总之，在我们的小鼠模型中，短暂性MCAO诱导的脑梗死急性期，S100β、MMP-9和HSP70显著增加。此外，血浆S100β和MMP-9浓度与脑梗死体积和神经功能缺损程度相关。这表明它们可能在急性脑梗死的诊断和卒中严重程度预测中作为有用的生物标志物。

一项研究显示，D-二聚体水平在脑梗死期间显著增加并反映卒中严重程度[22]。然而，我们未发现急性脑梗死早期阶段D-二聚体浓度有任何有意义的增加。需要进一步研究以澄清这一点。

HSP70在健康脑中表达水平较低，但在缺血后在所有细胞类型中被诱导，特别是梗死周围区域的神经元[21,23]。研究表明，HSP70和其他热休克蛋白由应激细胞作为游离可溶性蛋白或包埋在去污剂可溶性膜囊泡中释放[13]。因此，脑梗死急性期的血浆HSP70水平指示缺血性卒中并预测梗死周围区域的大小。应进行包括大规模前瞻性队列研究在内的进一步研究，以评估其作为生物标志物的临床适用性。
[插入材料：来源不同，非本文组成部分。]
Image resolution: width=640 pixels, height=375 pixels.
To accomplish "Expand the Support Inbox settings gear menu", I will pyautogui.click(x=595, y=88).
本研究存在若干局限性。首先，样本量小，评估的生物标志物数量有限。此外，可以使用更多类别的实验梗死组。当MCA闭塞时间超过1小时时，大多数小鼠无法存活以进行适当的神经功能检查；因此，我们排除了该组，并将小鼠分为30分钟和60分钟MCAO组，神经功能缺损的评估仅基于行为评估。其次，本研究对急性脑梗死期间的血浆蛋白表达进行了定量分析。为进一步提高诊断价值，未来研究需要对脑组织和血浆四组的表达率进行比较分析，以及根据梗死体积的基因表达差异。